C’est cette demande que nous respectons, sachant que ces organisations ont eu en la matière une totale liberté : rappelons qu’une organisation syndicale n’a pas signé l’ANI en faveur de l’emploi des salariés expérimentés et qu’une organisation patronale n’a pas signé l’ANI relatif à l’évolution du dialogue social. Cette liberté est indéniable, même si je conviens qu’il y a pu y avoir une contrainte quant à la temporalité, au vu du contexte politique très particulier que nous connaissons.

Toujours est-il que ce n’est pas parce que nous refusons vos amendements sur ce texte que les idées qui s’y expriment ne méritent pas d’être reprises dans un autre contexte politique.

Mme la présidente. La parole est à Mme Raymonde Poncet Monge, pour explication de vote.

Mme Raymonde Poncet Monge. Je tiens à poser une question : ne faudra-t-il plus jamais, désormais, assortir de telles obligations, dans d’autres domaines, de pénalités ? Une obligation, c’est un devoir ; je ne comprendrais donc pas qu’il n’y ait pas de sanction si elle n’était pas respectée. Est-ce que vous envisagez de supprimer la sanction prévue en cas de non-tenue de la négociation obligatoire sur l’égalité homme-femme ? La situation est exactement la même !

En l’occurrence, on pose une obligation de négociation, mais comme par hasard – je le redis – aucune obligation de résultat ! Ensuite, on élimine du dispositif un certain nombre d’entreprises, celles qui comptent entre 250 et 300 salariés. Et voilà en plus que, si les entreprises concernées ne font rien, elles ne subiront aucune sanction. Mais qu’est-ce que c’est que cela !

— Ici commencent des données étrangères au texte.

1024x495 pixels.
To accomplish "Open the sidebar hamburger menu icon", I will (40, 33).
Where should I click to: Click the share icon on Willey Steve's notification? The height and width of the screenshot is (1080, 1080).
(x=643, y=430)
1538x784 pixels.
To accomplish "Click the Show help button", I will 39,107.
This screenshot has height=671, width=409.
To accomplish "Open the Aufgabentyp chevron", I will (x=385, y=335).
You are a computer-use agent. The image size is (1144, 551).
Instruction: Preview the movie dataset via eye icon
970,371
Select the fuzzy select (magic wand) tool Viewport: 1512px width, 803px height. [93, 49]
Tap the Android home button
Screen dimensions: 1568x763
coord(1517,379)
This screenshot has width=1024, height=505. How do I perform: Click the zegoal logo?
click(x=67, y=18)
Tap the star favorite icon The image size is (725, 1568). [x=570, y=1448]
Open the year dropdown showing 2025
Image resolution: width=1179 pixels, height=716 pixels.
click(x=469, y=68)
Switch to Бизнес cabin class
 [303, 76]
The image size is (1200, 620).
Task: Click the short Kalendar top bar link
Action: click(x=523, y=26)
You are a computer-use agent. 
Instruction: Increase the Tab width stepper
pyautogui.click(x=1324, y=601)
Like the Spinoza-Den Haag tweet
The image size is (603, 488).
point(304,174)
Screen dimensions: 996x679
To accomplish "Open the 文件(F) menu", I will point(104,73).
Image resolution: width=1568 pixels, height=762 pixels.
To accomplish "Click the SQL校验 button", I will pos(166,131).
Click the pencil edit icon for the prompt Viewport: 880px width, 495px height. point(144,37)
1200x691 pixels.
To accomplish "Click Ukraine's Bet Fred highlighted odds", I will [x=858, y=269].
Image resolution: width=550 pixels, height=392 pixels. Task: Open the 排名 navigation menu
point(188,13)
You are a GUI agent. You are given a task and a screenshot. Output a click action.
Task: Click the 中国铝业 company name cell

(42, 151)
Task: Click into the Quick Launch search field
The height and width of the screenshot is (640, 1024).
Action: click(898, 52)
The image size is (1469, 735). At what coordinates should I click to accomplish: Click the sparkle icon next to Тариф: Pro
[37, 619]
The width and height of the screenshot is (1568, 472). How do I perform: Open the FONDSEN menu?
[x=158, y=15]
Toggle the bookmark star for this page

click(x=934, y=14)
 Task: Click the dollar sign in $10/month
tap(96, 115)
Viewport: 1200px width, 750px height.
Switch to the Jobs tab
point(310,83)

Vous nous renvoyez au souhait des partenaires, mais je tiens à faire remarquer que l’un d’entre eux a bien dit qu’ils avaient négocié sous la contrainte. Plus généralement, je n’ai entendu aucun d’entre eux nous demander de ne déposer aucun amendement.

Rappelons par ailleurs que nous avions modifié les dispositions transposant l’ANI relatif aux accidents du travail et aux maladies professionnelles, alors même que les cinq organisations syndicales comme les organisations patronales nous demandaient de le transposer à l’identique. Il a bien fallu que nous jouions notre rôle de parlementaire pour rectifier des dispositions défaillantes en matière de rente ou d’accidents du travail. Et ce n’a pas été un drame : nous les avons modifiées et tout le monde est tombé d’accord à la fin.

Mais ce que je retiens de vos propos, c’est qu’il est maintenant possible d’instaurer une obligation sans l’assortir d’une sanction. Nous vous le rappellerons en temps voulu, notamment pour ce qui est de certaines obligations touchant aux prestations sociales.